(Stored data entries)
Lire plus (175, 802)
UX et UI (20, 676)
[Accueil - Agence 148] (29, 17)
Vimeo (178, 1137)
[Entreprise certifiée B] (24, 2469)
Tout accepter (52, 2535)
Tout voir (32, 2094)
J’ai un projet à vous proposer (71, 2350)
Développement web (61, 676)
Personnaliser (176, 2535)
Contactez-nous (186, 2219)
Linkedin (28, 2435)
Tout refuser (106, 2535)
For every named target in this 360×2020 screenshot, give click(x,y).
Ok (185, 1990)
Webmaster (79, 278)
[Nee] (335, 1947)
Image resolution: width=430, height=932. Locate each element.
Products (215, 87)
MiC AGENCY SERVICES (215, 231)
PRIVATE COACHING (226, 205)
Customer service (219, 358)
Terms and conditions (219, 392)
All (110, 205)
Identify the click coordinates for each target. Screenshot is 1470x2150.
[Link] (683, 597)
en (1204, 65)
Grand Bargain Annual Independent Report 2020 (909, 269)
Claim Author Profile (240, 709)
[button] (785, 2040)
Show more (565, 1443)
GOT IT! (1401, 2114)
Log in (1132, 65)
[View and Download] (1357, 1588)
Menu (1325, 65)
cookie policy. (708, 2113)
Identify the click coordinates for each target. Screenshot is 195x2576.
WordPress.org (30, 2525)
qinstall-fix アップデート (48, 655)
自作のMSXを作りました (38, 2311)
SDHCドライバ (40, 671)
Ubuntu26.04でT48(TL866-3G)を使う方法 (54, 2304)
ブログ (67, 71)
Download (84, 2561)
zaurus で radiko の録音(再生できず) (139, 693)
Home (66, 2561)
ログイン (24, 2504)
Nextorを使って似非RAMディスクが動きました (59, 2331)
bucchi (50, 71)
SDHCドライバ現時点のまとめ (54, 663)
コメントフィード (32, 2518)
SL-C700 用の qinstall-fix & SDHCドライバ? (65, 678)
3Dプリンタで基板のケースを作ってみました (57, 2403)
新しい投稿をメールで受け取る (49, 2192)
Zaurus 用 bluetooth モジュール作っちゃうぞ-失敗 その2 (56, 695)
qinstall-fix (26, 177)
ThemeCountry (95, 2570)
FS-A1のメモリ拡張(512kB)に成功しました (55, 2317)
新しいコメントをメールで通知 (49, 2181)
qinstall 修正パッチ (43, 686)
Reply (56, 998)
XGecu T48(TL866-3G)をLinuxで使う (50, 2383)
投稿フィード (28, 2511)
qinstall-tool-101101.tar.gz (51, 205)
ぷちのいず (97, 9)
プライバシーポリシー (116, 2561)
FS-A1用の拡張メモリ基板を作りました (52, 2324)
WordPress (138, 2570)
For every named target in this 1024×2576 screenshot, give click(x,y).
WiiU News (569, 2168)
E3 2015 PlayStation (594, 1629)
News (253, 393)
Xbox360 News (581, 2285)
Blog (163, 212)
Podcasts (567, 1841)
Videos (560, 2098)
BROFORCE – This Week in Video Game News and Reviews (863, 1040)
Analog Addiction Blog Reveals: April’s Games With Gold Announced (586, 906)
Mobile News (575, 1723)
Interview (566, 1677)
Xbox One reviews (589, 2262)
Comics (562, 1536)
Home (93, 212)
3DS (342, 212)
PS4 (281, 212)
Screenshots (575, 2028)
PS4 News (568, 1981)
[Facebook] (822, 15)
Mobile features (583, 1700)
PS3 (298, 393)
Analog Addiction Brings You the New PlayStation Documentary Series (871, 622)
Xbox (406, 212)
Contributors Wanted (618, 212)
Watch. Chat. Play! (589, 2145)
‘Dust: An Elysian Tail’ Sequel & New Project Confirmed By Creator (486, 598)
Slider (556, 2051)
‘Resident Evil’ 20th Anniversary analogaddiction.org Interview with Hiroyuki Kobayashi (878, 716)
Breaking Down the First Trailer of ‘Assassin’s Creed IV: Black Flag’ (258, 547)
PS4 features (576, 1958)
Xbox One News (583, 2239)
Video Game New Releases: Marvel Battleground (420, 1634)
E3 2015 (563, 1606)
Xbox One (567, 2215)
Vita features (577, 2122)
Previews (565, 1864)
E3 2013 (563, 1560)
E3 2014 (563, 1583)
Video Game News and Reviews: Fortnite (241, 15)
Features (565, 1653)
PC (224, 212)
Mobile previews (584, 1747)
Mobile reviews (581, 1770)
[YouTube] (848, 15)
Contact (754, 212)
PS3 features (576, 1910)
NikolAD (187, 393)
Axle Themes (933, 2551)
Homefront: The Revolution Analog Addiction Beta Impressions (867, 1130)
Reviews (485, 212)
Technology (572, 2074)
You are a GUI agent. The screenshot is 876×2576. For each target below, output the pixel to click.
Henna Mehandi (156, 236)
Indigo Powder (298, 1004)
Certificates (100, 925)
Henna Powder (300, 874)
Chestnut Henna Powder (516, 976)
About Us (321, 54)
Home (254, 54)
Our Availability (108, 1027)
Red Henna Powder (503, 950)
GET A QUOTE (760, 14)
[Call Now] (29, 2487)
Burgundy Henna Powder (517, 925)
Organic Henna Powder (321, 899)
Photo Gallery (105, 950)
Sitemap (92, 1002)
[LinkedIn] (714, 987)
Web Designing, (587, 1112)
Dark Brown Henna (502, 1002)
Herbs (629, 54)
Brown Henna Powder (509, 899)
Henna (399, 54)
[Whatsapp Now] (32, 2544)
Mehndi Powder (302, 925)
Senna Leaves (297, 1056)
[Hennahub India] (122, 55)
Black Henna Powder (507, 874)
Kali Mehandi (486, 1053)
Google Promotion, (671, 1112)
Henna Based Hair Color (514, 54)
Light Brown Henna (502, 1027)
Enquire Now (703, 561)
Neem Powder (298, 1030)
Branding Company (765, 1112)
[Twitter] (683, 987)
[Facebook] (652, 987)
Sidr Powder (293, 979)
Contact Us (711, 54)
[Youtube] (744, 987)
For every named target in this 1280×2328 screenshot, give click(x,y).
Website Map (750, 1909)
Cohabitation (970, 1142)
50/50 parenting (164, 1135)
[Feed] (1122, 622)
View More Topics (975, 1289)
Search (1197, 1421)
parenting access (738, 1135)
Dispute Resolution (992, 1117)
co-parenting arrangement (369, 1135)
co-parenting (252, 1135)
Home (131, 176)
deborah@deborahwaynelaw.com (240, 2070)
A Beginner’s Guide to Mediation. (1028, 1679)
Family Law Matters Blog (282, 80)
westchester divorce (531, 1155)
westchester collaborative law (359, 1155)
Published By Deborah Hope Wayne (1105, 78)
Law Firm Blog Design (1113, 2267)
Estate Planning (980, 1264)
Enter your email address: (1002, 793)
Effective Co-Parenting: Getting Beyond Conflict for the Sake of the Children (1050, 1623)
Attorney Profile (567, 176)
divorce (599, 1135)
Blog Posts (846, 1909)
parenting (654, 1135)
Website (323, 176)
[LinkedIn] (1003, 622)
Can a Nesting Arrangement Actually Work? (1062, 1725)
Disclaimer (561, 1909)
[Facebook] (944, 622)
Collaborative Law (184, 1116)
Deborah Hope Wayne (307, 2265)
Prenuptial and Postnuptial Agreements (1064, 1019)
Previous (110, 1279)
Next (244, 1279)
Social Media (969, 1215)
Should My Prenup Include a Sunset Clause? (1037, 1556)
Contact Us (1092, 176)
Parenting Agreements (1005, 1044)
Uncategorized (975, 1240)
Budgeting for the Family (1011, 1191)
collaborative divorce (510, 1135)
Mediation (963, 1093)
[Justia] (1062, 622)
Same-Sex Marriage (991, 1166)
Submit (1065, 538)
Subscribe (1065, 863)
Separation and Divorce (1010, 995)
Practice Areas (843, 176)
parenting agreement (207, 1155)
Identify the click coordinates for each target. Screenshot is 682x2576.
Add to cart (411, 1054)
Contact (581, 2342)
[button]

• [DIRECTIONS FOR THIS TASK]
Output, and output only, the lines from the one containing "deborah@deborahwaynelaw.com (240, 2070)" through the last line of the data above.

• [WRITTEN ANSWER]
deborah@deborahwaynelaw.com (240, 2070)
A Beginner’s Guide to Mediation. (1028, 1679)
Family Law Matters Blog (282, 80)
westchester divorce (531, 1155)
westchester collaborative law (359, 1155)
Published By Deborah Hope Wayne (1105, 78)
Law Firm Blog Design (1113, 2267)
Estate Planning (980, 1264)
Enter your email address: (1002, 793)
Effective Co-Parenting: Getting Beyond Conflict for the Sake of the Children (1050, 1623)
Attorney Profile (567, 176)
divorce (599, 1135)
Blog Posts (846, 1909)
parenting (654, 1135)
Website (323, 176)
[LinkedIn] (1003, 622)
Can a Nesting Arrangement Actually Work? (1062, 1725)
Disclaimer (561, 1909)
[Facebook] (944, 622)
Collaborative Law (184, 1116)
Deborah Hope Wayne (307, 2265)
Prenuptial and Postnuptial Agreements (1064, 1019)
Previous (110, 1279)
Next (244, 1279)
Social Media (969, 1215)
Should My Prenup Include a Sunset Clause? (1037, 1556)
Contact Us (1092, 176)
Parenting Agreements (1005, 1044)
Uncategorized (975, 1240)
Budgeting for the Family (1011, 1191)
collaborative divorce (510, 1135)
Mediation (963, 1093)
[Justia] (1062, 622)
Same-Sex Marriage (991, 1166)
Submit (1065, 538)
Subscribe (1065, 863)
Separation and Divorce (1010, 995)
Practice Areas (843, 176)
parenting agreement (207, 1155)
Identify the click coordinates for each target. Screenshot is 682x2576.
Add to cart (411, 1054)
Contact (581, 2342)
[button]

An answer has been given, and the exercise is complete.